### Direction
Collect every line in the data below that contains the word "width".
======
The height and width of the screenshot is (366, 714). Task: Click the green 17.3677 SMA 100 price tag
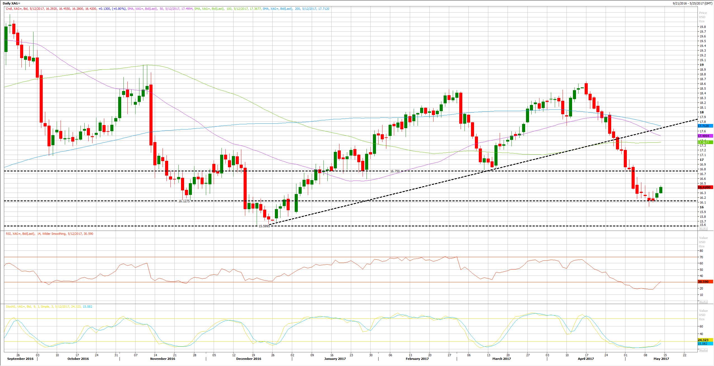[x=705, y=142]
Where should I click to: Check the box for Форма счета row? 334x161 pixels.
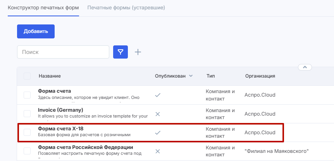27,95
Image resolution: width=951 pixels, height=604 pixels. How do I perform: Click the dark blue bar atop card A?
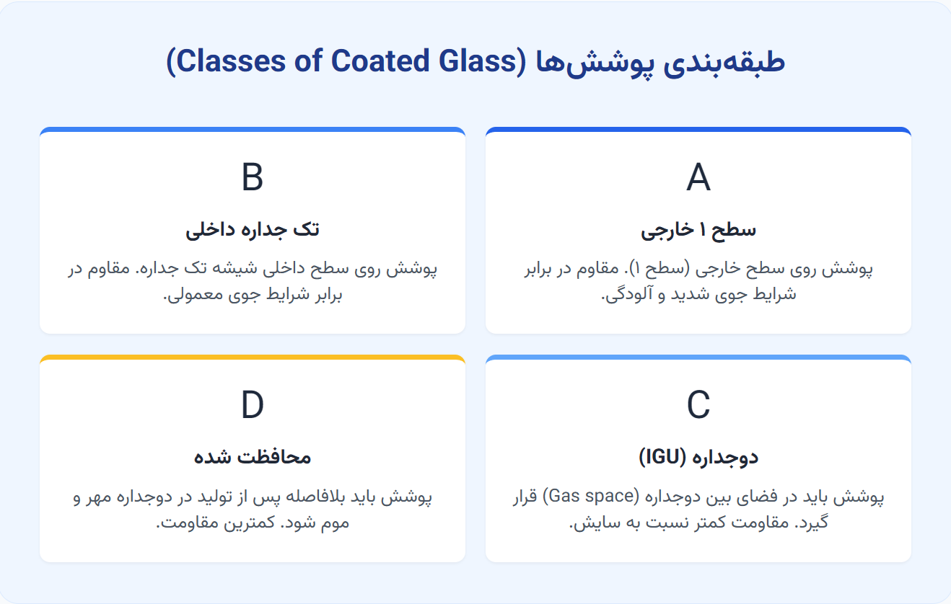coord(698,130)
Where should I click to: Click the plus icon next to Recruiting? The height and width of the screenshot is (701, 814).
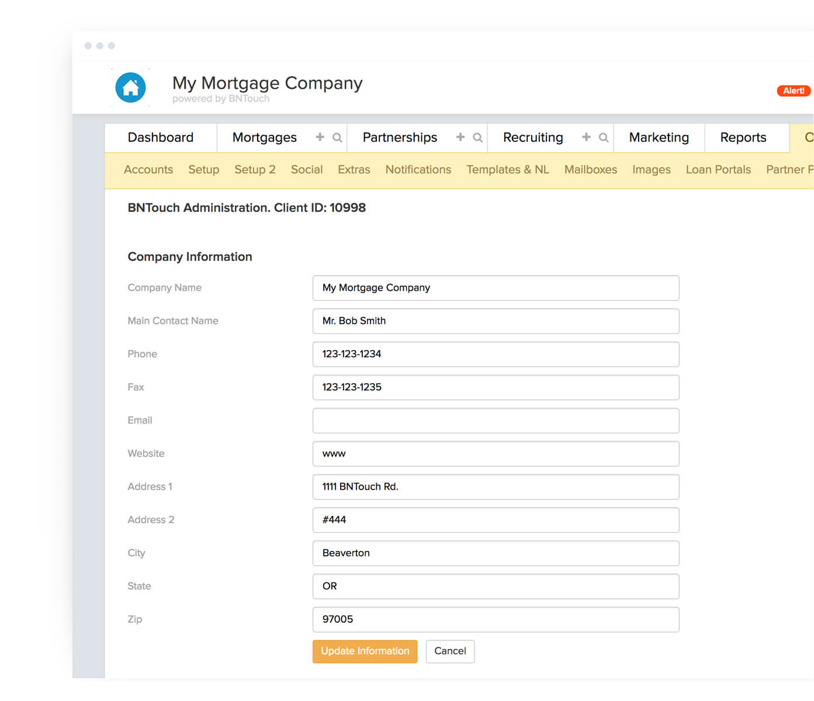point(586,137)

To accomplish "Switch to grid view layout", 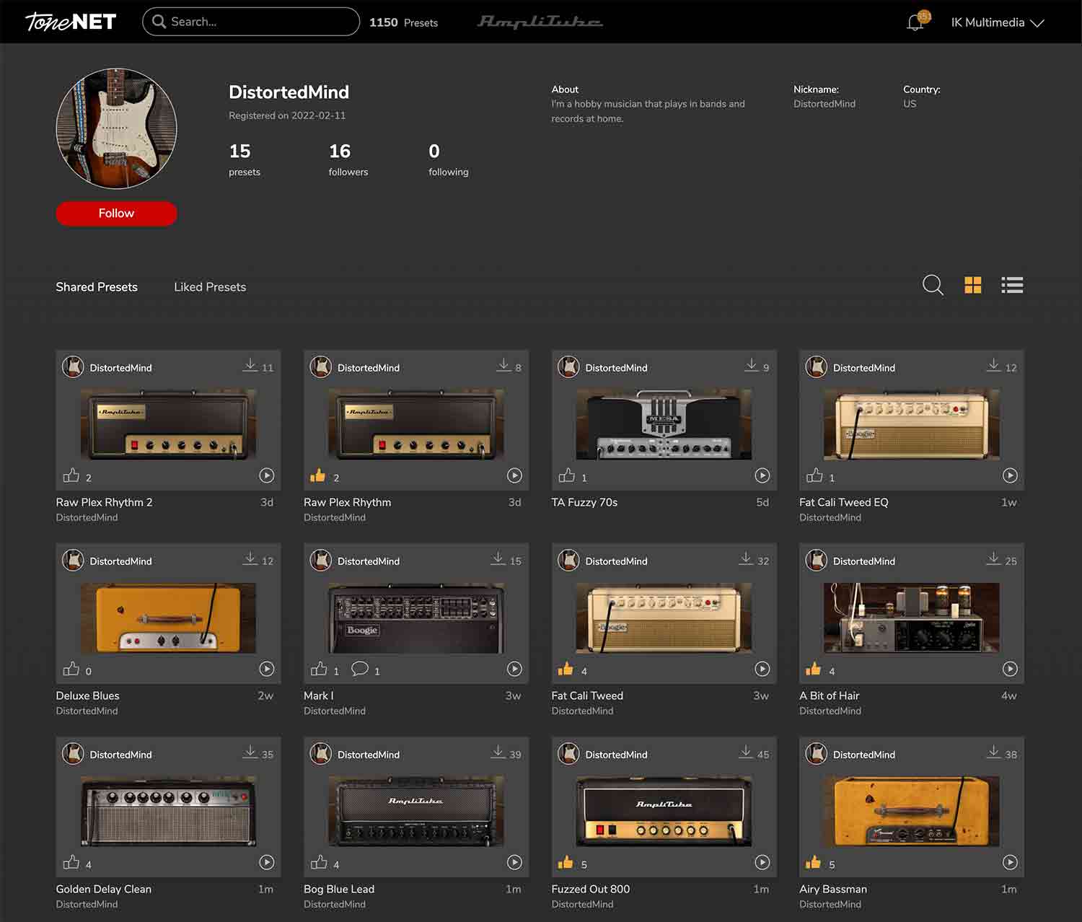I will (972, 285).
======
### Task output
The height and width of the screenshot is (366, 714). Task: Click the green 17.3677 SMA 100 price tag
Image resolution: width=951 pixels, height=604 pixels. How do I perform: Click the dark blue bar atop card A?
Where should I click to: Click the plus icon next to Recruiting? The height and width of the screenshot is (701, 814).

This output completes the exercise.